Pour autant, il est surprenant que certains spécialistes de la gestion de fonds de fonds alternatifs, comme l'Union Bancaire Privée (UBP), ne se soient pas tenus à l'écart du financier new-yorkais, alors que l'examen approfondi soulignait que « la gestion, le négoce et d'administration des dépôts n'étaient pas séparés ». En outre, loin d'embaucher une importante société d'audit, Madoff utilisait les services d'un cabinet comptable de trois personnes.
Les fonds luxembourgeois sont-ils plus risqués que les fonds français ?
De toute évidence, le cadre réglementaire français sur la gestion alternative directe ou indirecte s'avère plus protecteur que dans le reste de l'Union européenne. Une note de synthèse de l'Autorité des marchés financiers (AMF) datée du 4 décembre rappelait que « l'AMF insiste sur le fait que la volonté d'investir dans un hedge fund sous-jacent très demandé ne doit pas l'emporter sur le respect du strict processus de due diligence. D'ailleurs, la performance d'un fonds sous-jacent est une information d'autant plus fiable que celle-ci est auditée, traçable dans le temps et s'accompagne d'un contrôle adéquat des risques, ce que doit vérifier, entre autres, une due diligence complète sur le fonds sous-jacent ».
Mon conseiller a-t-il une part de responsabilité si je perds de l'argent dans cette fraude ?
La mise en oeuvre de la directive européenne sur les marchés d'instruments financiers (MIF) renforce le formalisme des relations entre intermédiaires et investisseurs. Le client non professionnel bénéficie à ce titre d'une protection renforcée. C'est donc de la nature du contrat et de ses avenants que dépend la responsabilité de votre conseiller.
Est-il possible de récupérer les pertes subies dans cette affaire ?
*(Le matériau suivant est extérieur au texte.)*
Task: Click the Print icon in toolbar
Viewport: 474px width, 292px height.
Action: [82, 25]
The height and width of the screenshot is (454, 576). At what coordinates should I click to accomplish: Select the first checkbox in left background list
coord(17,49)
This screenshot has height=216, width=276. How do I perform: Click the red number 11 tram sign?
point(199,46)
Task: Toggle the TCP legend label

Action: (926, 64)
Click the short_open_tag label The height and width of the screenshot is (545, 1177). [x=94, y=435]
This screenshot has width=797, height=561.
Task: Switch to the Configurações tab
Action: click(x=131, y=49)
Il existe peu d'espoir de récupérer les pertes subies dans l'affaire Madoff. Les avoirs de l'escroc new-yorkais seront liquidés, mais ils seront loin de couvrir la fraude de 50 milliards de dollars.
Et les autorités américaines ne pourront pas contrôler l'exactitude du bilan patrimonial dressé par Bernard Madoff. Il n'est pas exclu que ce dernier détienne des avoirs dans un ou plusieurs paradis fiscaux, qu'il sera bien difficile d'appréhender, voire de détecter.
En revanche, certains gestionnaires, tel VP Finance Gestion, n'ont pas perdu tout espoir. Ce dernier est intervenu auprès d'UBS, le dépositaire de deux des fonds souscrits par le FCP VP Alternatif, afin de faire jouer sa responsabilité. En outre, l'AMF a demandé aux gestionnaires de veiller à une information claire, exacte et non trompeuse en cas de « décision commerciale de la société de gestion ou de son groupe d'appartenance de prise en charge de tout ou partie de la perte potentielle liée à l'affaire Madoff ».